Return the records exactly, from the first line through the "The height and width of the screenshot is (938, 1904)." line.

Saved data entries
= Beginning of Section =

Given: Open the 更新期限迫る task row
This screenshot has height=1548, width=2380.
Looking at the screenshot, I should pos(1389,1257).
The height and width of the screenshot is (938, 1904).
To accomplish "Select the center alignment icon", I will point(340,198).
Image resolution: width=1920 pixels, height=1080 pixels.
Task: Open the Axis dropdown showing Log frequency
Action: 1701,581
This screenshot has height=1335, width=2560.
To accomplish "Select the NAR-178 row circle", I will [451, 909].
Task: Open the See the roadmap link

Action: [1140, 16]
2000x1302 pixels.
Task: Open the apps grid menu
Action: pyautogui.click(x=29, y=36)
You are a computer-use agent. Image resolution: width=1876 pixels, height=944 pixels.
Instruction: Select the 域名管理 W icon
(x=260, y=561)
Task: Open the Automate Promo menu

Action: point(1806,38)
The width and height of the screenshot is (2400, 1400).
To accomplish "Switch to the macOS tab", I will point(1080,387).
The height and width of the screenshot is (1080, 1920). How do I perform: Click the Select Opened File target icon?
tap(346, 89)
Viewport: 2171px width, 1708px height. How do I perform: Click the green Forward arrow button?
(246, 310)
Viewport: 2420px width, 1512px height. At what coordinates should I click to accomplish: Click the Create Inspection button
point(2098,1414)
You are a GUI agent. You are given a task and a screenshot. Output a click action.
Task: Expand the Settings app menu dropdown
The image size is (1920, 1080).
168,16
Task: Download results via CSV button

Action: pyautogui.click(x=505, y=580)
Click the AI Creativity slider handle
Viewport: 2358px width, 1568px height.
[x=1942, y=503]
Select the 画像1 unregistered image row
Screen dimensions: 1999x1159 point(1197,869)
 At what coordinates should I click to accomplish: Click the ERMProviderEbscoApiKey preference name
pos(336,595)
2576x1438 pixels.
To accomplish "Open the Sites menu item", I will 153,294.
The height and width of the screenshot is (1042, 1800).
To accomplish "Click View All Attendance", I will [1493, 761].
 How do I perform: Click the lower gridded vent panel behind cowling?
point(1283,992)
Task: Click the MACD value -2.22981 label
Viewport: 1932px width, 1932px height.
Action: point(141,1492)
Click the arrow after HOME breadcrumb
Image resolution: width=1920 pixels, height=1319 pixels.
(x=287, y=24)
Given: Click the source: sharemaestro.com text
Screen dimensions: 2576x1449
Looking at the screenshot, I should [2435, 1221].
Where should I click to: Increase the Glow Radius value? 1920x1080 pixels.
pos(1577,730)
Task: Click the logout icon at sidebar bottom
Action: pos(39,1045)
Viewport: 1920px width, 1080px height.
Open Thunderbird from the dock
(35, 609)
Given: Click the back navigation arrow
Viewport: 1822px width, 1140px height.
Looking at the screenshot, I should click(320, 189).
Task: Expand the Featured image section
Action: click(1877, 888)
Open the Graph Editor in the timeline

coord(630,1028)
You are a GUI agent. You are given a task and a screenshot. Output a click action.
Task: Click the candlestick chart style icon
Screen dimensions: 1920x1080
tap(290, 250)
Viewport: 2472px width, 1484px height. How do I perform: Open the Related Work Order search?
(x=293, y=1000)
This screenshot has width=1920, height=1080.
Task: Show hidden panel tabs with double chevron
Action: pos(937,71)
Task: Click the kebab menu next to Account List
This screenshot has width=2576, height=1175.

= End of Section =

■ Finished exercise:
Given: Open the 更新期限迫る task row
This screenshot has height=1548, width=2380.
Looking at the screenshot, I should pos(1389,1257).
The height and width of the screenshot is (938, 1904).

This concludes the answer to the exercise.